***** AVAILABLE DATA

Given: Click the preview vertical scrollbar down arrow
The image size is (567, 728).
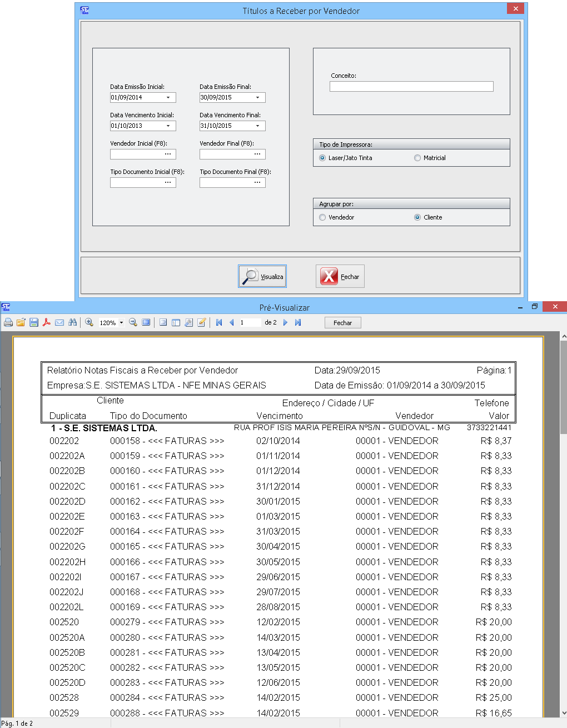Looking at the screenshot, I should point(564,712).
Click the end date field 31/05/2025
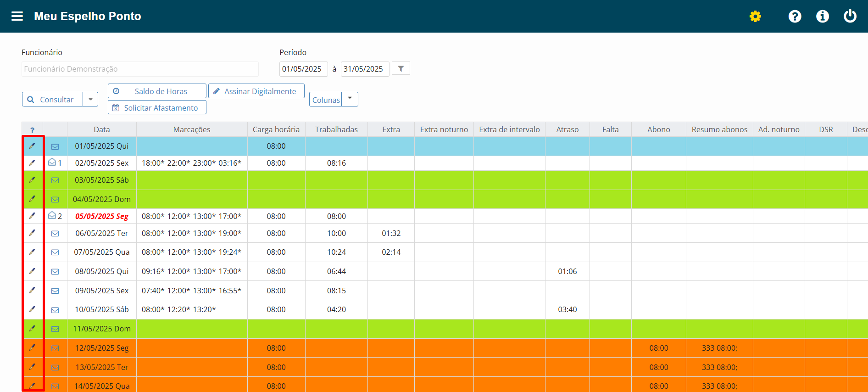 pos(365,69)
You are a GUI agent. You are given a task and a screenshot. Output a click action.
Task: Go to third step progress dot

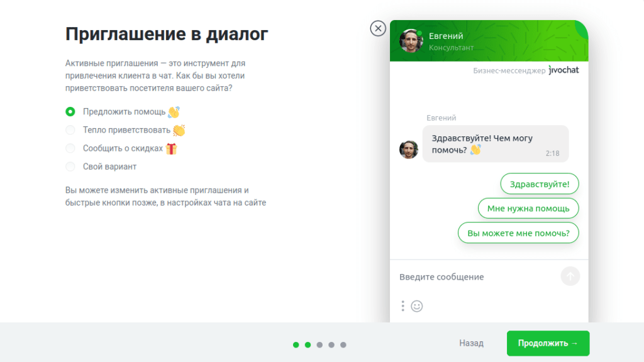[x=319, y=345]
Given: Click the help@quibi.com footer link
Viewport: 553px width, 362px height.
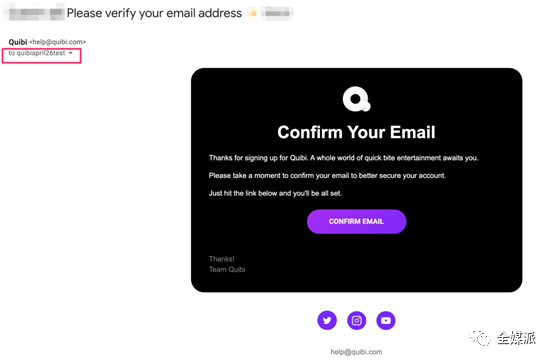Looking at the screenshot, I should coord(356,352).

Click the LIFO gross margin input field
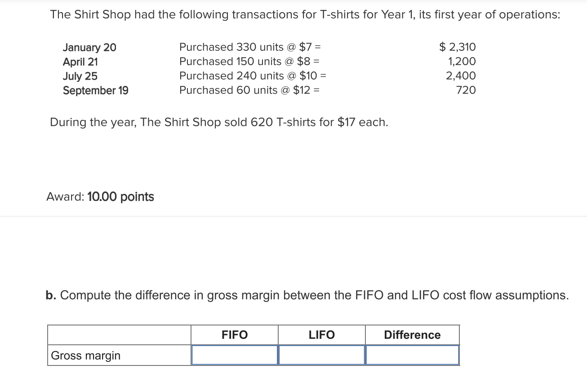tap(321, 355)
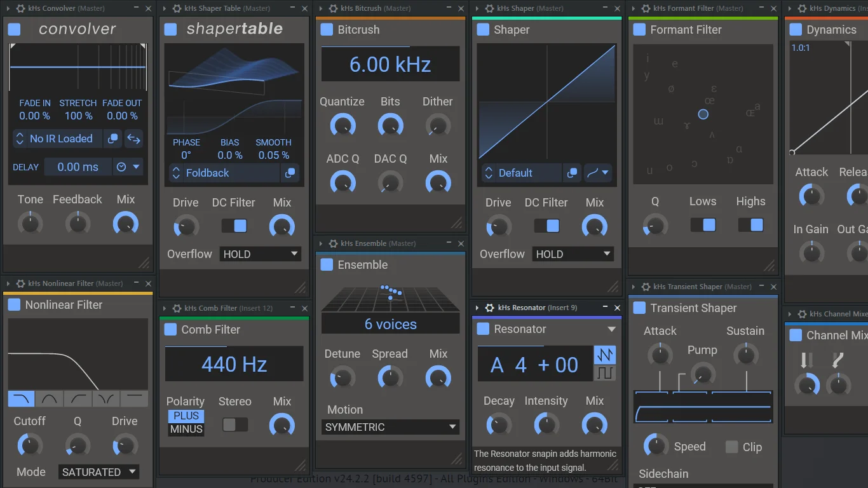Open the gear settings of kHs Resonator
The width and height of the screenshot is (868, 488).
(489, 308)
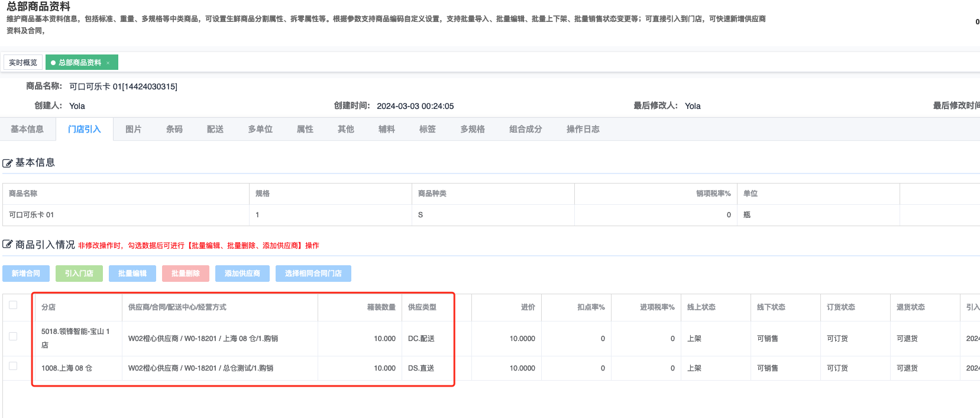Close the 总部商品资料 tab with its x

108,63
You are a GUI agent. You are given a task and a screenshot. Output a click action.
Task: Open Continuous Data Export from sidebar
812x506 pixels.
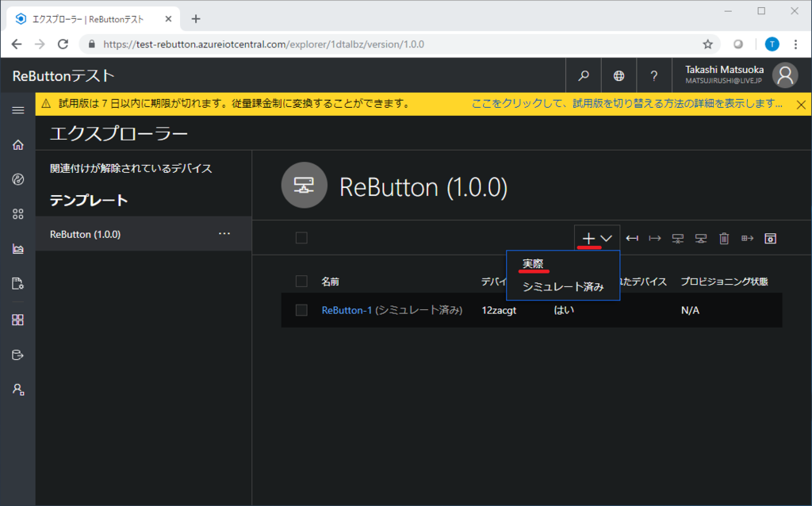[x=17, y=355]
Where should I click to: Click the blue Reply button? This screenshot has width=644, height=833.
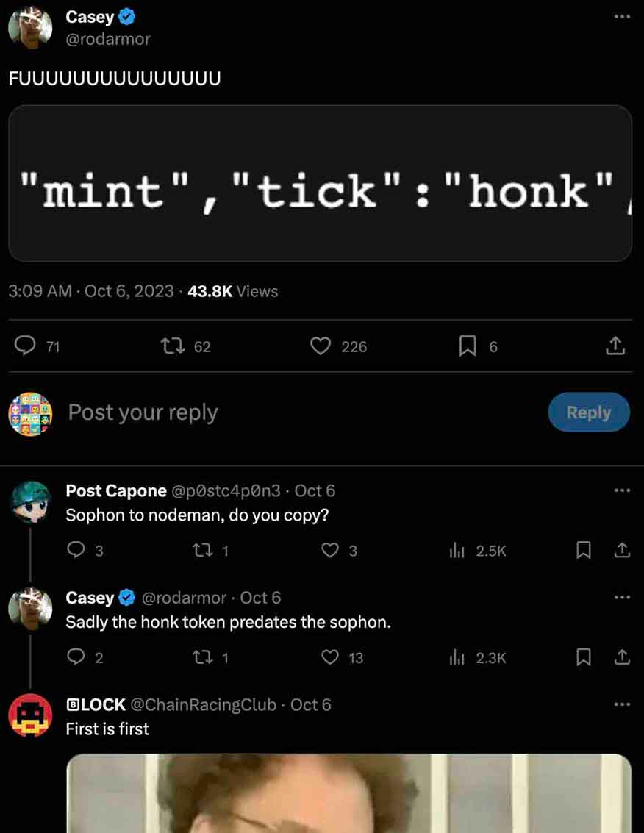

**********

§ TASK REQUIREMENTS
Retype each entry exactly. No pictures.

§ ANSWER FOR THIS EXERCISE
Given: Click the preview vertical scrollbar down arrow
The image size is (567, 728).
Looking at the screenshot, I should point(564,712).
Click the end date field 31/05/2025
 pos(365,69)
You are a GUI agent. You are given a task and a screenshot. Output a click action.
Task: Go to third step progress dot

[x=319, y=345]
Given: Click the help@quibi.com footer link
Viewport: 553px width, 362px height.
Looking at the screenshot, I should coord(356,352).

Click the LIFO gross margin input field
tap(321, 355)
Open the gear settings of kHs Resonator
The width and height of the screenshot is (868, 488).
(489, 308)
Close the 总部商品资料 tab with its x

108,63
You are a GUI agent. You are given a task and a screenshot. Output a click action.
Task: Open Continuous Data Export from sidebar
812x506 pixels.
[x=17, y=355]
Where should I click to: Click the blue Reply button? This screenshot has width=644, height=833.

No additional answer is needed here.